James VI's accession to the English throne (1603) and the 'Flight of the Earls' resulted in a rapid acceleration of the plantation policy. Disgruntled by the persecution they encountered following the Nine Years War (1594- 1603), one hundred aristocrats and gentry from Ulster (including the Earls of Tyrone and Tyrconnel) fled the country in 1607, going into exile on the continent. The Crown claimed the 4m acres they left behind (mainly in Ulster) as its own and, in 1609, the Privy Council announced that this land would be opened up for plantation. Map 2 reveals the location of the new plantations established during the early years of James' reign.

 

Map of Jacobean Plantations in Ireland, 1618 and 1620 Copyrighted image Icon Copyright: Used with permission Jacobean Plantations in Ireland,1618 and 1620

Plantation continued apace during James' reign and Map 3 depicts the plantations added in 1618 and 1620. By the latter date, approximately 40,000 Scottish Presbyterians had settled in Ulster, and they brought with them not just their religious faith but also new farming techniques and a Calvinist mindset. This explains why the north of Ireland is, in many regards, economically and culturally different from the rest of the island.
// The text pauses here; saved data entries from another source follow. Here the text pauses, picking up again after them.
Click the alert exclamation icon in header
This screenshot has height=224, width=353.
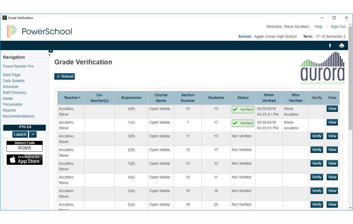330,46
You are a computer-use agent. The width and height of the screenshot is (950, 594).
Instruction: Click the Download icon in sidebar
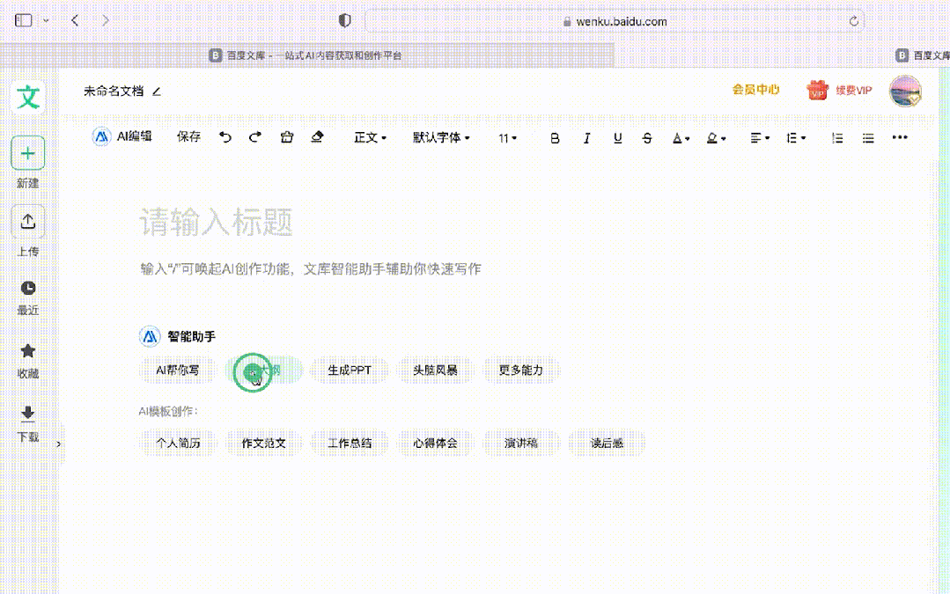pyautogui.click(x=28, y=414)

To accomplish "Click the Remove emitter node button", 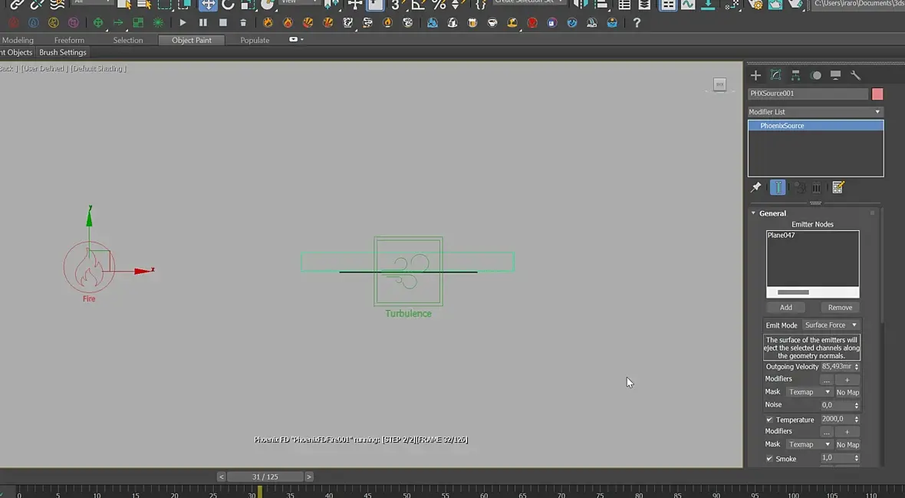I will 840,308.
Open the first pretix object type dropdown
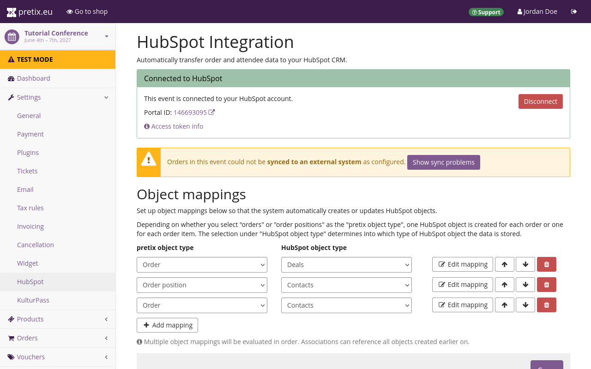Screen dimensions: 591x369 click(202, 265)
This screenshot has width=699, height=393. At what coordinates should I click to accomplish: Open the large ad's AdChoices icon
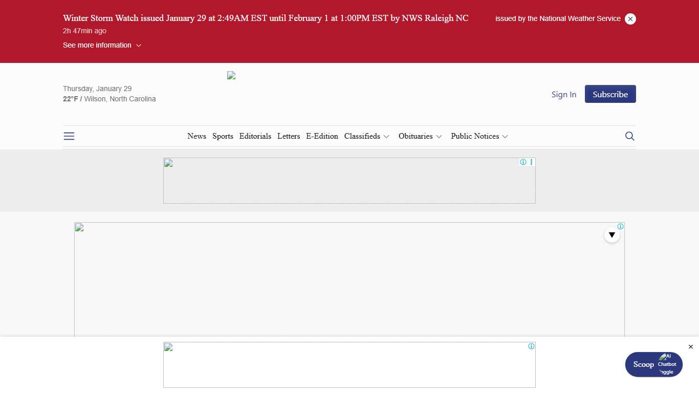620,227
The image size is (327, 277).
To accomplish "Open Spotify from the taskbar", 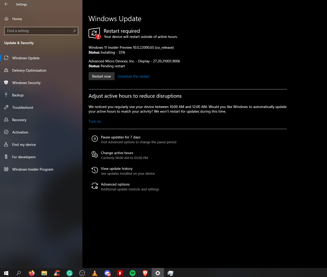I will coord(132,273).
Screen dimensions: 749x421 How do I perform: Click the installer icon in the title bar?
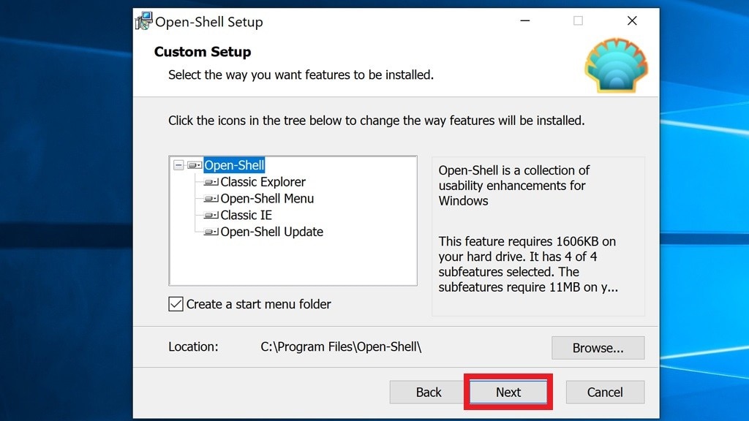[143, 21]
It also provides a historical context in which the partition of 1921 and the 'troubles' of the 1970s and 1980s can be understood. By 1641, approximately 100,000 Scottish and English Protestants had settled in Ulster and as they had gained at the expense of the locals, it explains the ferocity of the rebellion when it exploded in 1641. The 1641 rebellion was led Owen, as leader of Kilkenny Confederation, nephew of the displaced Earl of Tyrone.

English and Scottish penetration of Ireland accelerated after 1641, and Map 4 depicts the reduction in Irish Catholic landownership between 1641 and 1688.

 

Map of Irish Catholic Land Ownership, 1641 and 1688 Copyrighted image Icon Copyright: Used with permission Irish Catholic Land Ownership, 1641 and 1688

This maps illustrates the marginalisation and displacement of Irish Catholic landownership during the second half of the seventeenth century.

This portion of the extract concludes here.